Bajo formas diferentes llevamos a la práctica el mandamiento de Dios, que "lavó los pies a sus discípulos" y los quiso hasta al final (cfr. Jn 13, 14-15). Cristo sirve por nuestro medio a los pobres, nosotros servimos en ellos al propio Jesús, que se ha identificado con los más pequeños y los más despreciados (cfr. Mt.25,40).
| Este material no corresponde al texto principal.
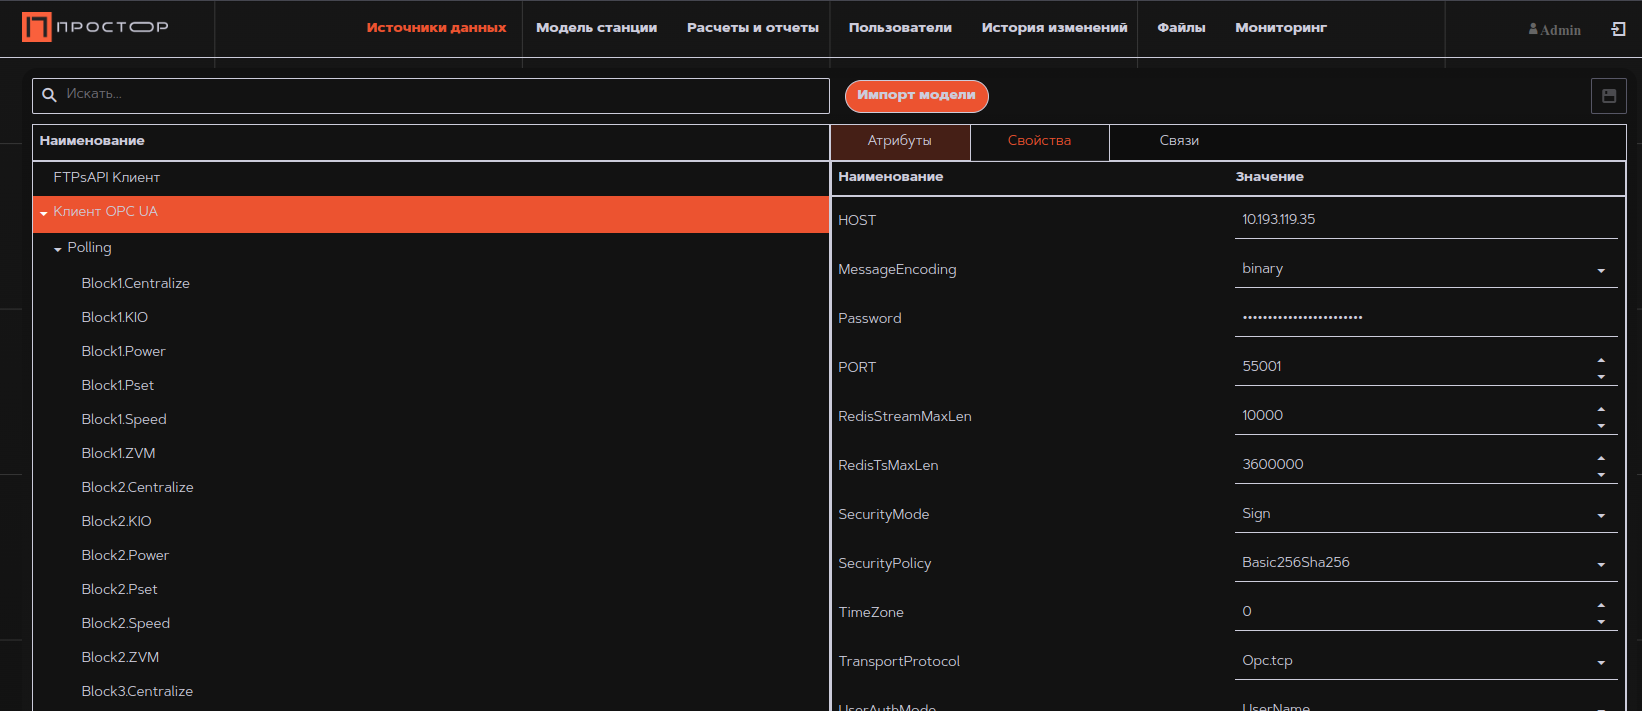
Task: Decrease RedisStreamMaxLen with down arrow
Action: point(1601,426)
Nuestra vida de consagradas ya es por el mismo testimonio silencioso una eficaz evangelización.
La vida fraterna, la oración y la disponibilidad son nuestra primera forma de evangelización y, a veces, la única posible.
Satisfacemos no sólo las exigencias de la evangelización con el testimonio de la vida, sino también con las obras de apostolado misionero y asistencial. El Espíritu Santo, que es el alma de toda la misión de la Iglesia, ha suscitado en nuestro Fundador un amor preferencial por los pobres, según el ideal de San Francisco, que ejerció para con los pobres un amor de ‹‹hechos y de verdad››, (Jn.3,18) y no sólo de palabra. Insertadas en este proyecto apostólico, no habrá una enfermedad que no nos toque, ninguna necesidad a la que no proveamos, ninguna dificultad que no socorramos. Manifestamos nuestro espíritu de hospitalidad con la atención al otro, siempre dispuestas a las necesidades materiales y espirituales del prójimo.